The MetroHealth Medical Center's Burn Care Center in Cleveland recently asked me to be on a panel
to discuss this topic. I was a child when I was burned, and though I know I was burned in July, I never knew the exact date of my injury,
so my injury anniversary has never been an issue with me. So I felt if that I was going to participate on this panel, I would need to
do some research.
I polled 18 burn survivors and found that half of them were negatively impacted on their injury
anniversary date. The other nine did not experience this negativity but did surround themselves with friends and loved ones on this day.
The amount of time since an injury was not relevant. Some who were burned years before experienced the same turmoil on their anniversary
date as those who were burned just one year prior; the pain they experienced seemed to be the same. What differs is how people react to
their pain. For instance, a man who was burned 2½ years ago told me that every year he and his family have a celebration of life. Another
survivor who was burned 28 years ago - or, more precisely, 28 years 8 months and 7 days ago (at the time she filled out my survey) - said
she is saddened every year her anniversary rolls around. She told me that having been burned on New Year's Day, her anniversary date is
easy to keep track of. She has not celebrated New Year's since then, and has a difficult time when the New Year rolls around.
All those who participated in my survey found it important and helpful to remember their survival
and to never spend this day alone but to surround themselves with friends and loved ones. And to stay away from triggers that remind
them of this fateful day.
I thought I knew how my injury had affected me and my family, but I am constantly learning new things about the
effects of my burn on family members. Needless to say, the effects have been far-reaching.
A burn injury is a brutal injury. If there was ever an injury that should be aggressively prevented, it is a burn
injury. Yet, the efforts to do just that are continually being blocked by politicians and lobbyists who feel it is more important to protect
the industries that manufacture the consumer products we buy. How about protecting the physical and emotional well-being of the politicians'
constituents and of the customers who buy these consumer products from the manufacturers?
Come on, politicians and lobbyists! I am personally appealing to your conscience and sense of right and wrong, your
decency. If this brutal injury can be prevented and we can save one person from it, then we need to do just that. I don't understand the
complacency here. For years, the foam used in our upholstered furniture has been referred to as "solid gasoline" by firefighters. It can
be made more fire resistant, as you know, so why haven't you acted on this? The flammability standards for our clothing are weak and
disgraceful, and the technology exists to make clothing safer. So why isn't it?

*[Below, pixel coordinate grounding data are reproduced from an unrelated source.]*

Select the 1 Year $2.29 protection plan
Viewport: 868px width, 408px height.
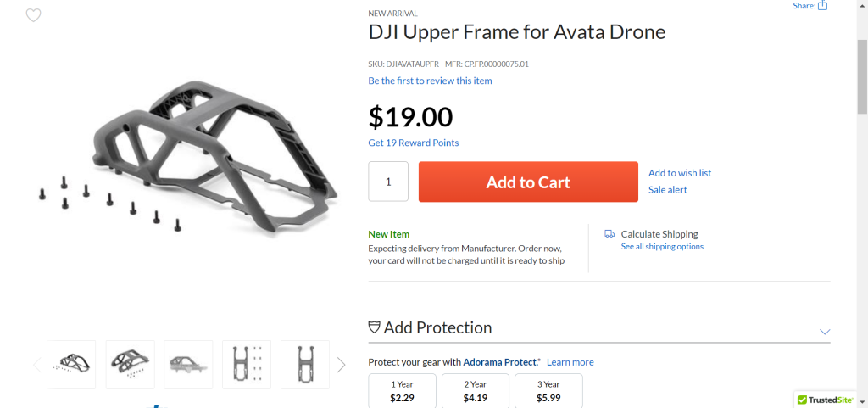click(403, 390)
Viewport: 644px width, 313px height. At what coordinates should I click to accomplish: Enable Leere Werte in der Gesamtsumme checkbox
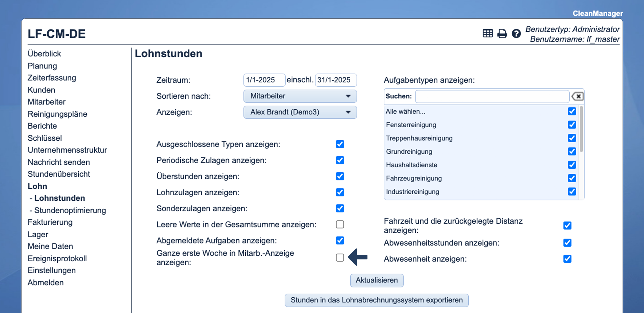point(340,224)
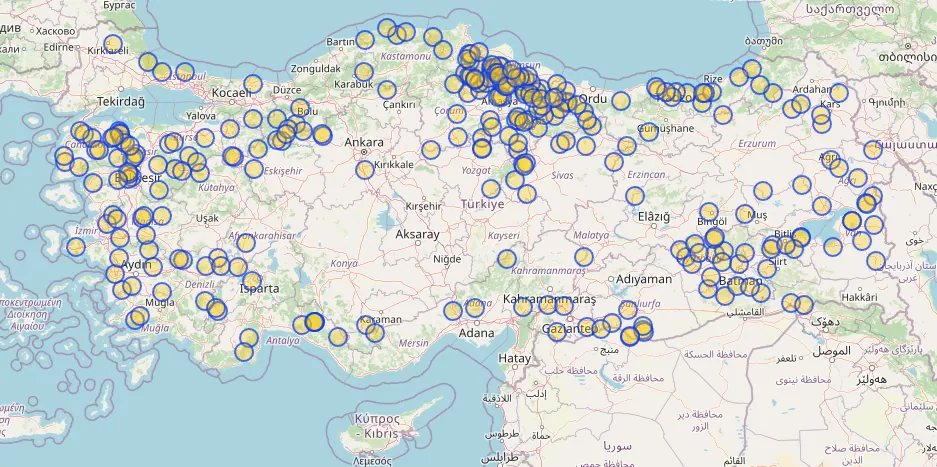Screen dimensions: 937x467
Task: Select the marker right of Ardahan label
Action: [x=838, y=93]

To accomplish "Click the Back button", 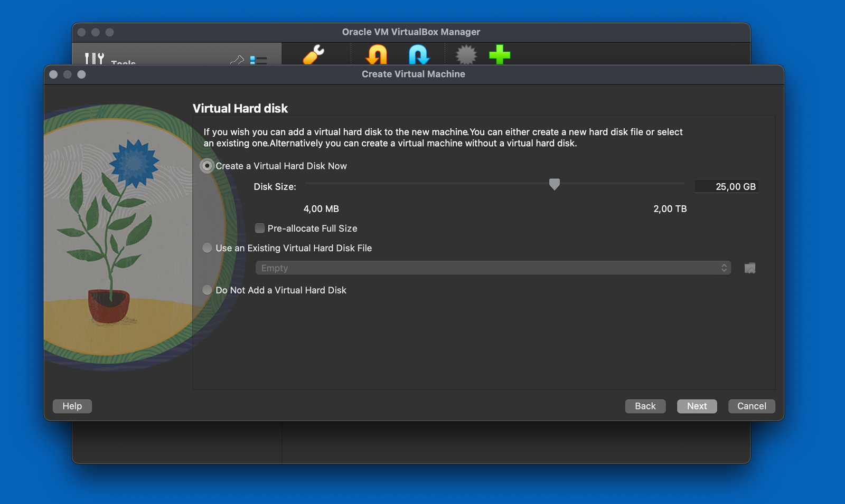I will (645, 406).
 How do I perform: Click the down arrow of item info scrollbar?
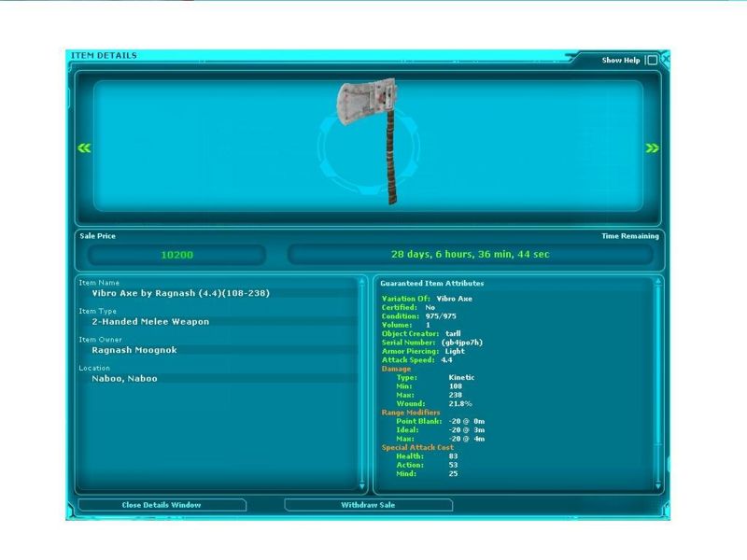[362, 486]
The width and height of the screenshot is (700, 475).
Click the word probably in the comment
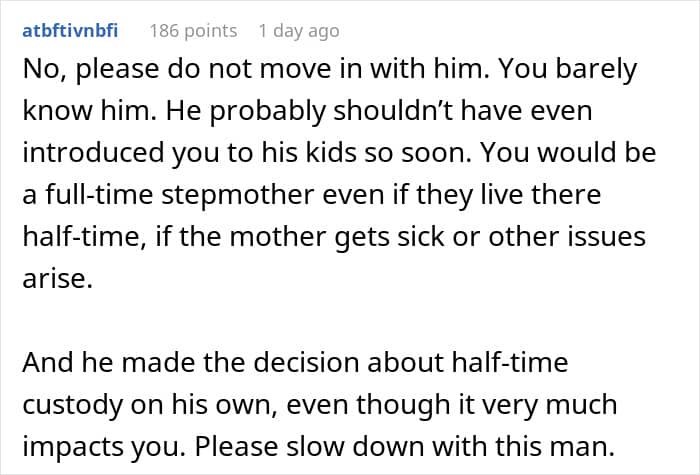[x=267, y=112]
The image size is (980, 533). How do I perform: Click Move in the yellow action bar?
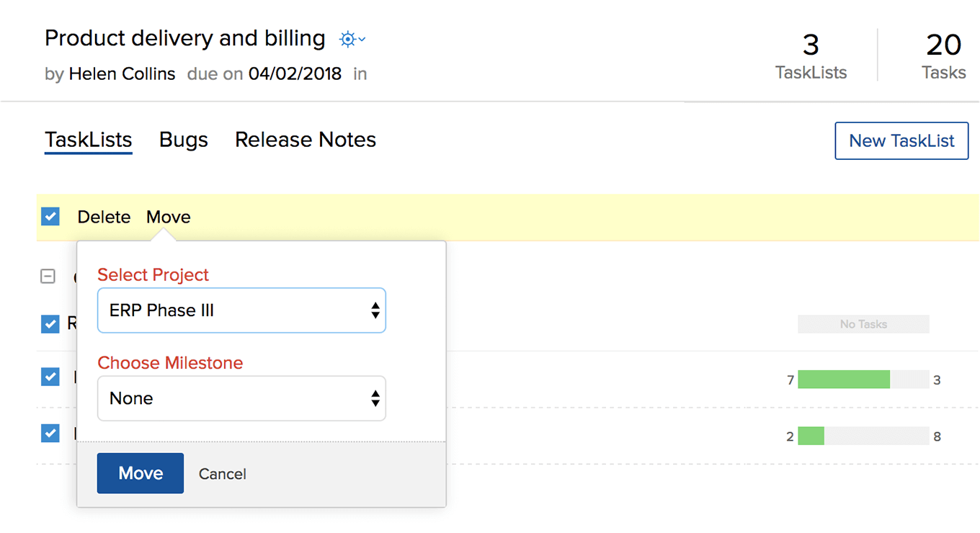click(x=169, y=217)
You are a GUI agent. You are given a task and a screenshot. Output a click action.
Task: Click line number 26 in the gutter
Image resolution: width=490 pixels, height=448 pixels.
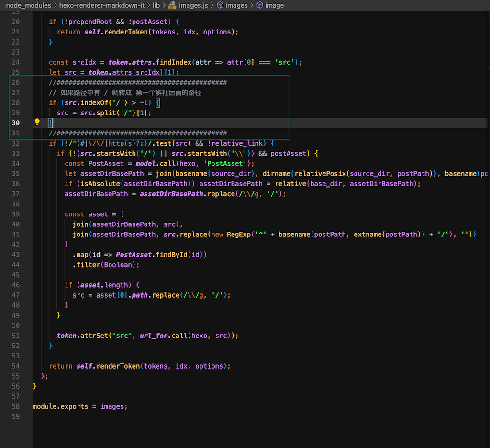pyautogui.click(x=16, y=82)
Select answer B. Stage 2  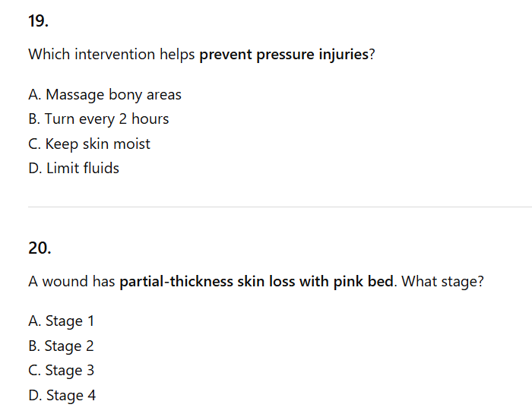pos(62,346)
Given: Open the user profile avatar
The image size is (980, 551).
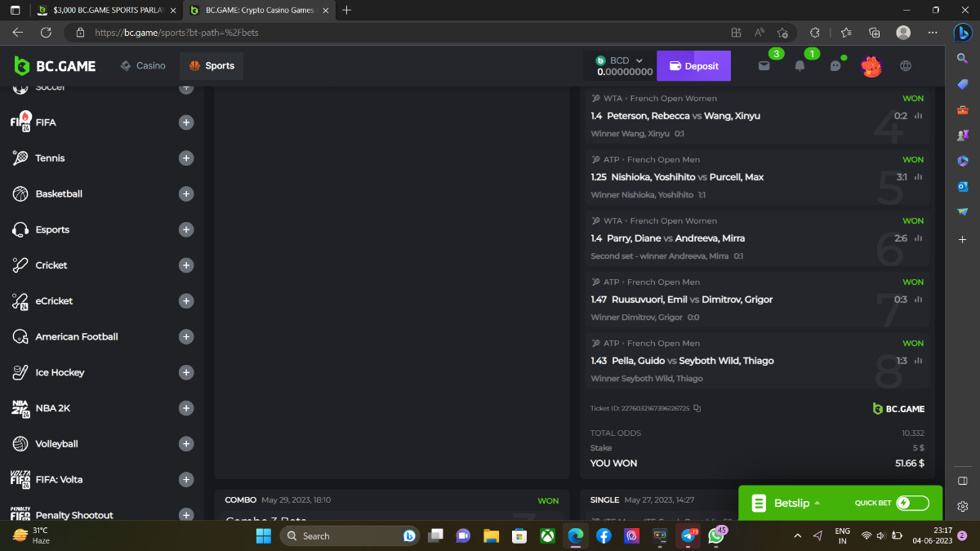Looking at the screenshot, I should [871, 66].
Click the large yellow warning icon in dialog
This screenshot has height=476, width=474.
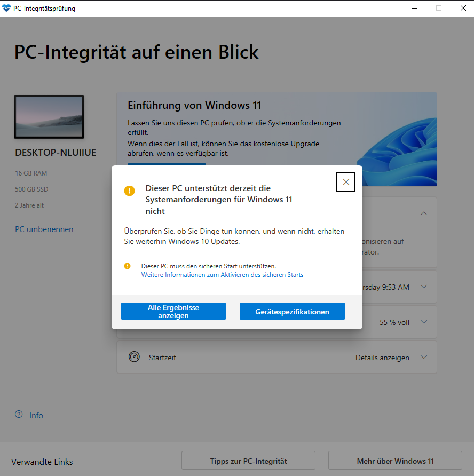pos(129,191)
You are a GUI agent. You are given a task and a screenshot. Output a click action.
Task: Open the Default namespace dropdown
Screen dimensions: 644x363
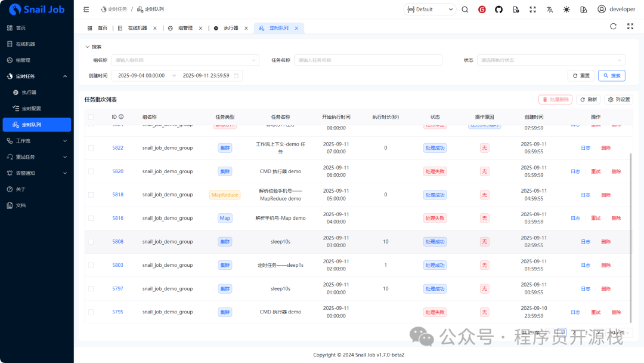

You know the industry's point of view, but maybe you don't fully understand the ratifications of a burn injury. I am
here to help you understand. Anything I can do to help move fire prevention along and give you a better understanding of the lives you
can save and the pain you can prevent, I will. You can contact Delores by using the BSTTW Support Team E-Form
Wouldn't it be better to replace the anniversary of yet another burn injury with the anniversary of flame resistant upholstered furniture
and stricter clothing standards?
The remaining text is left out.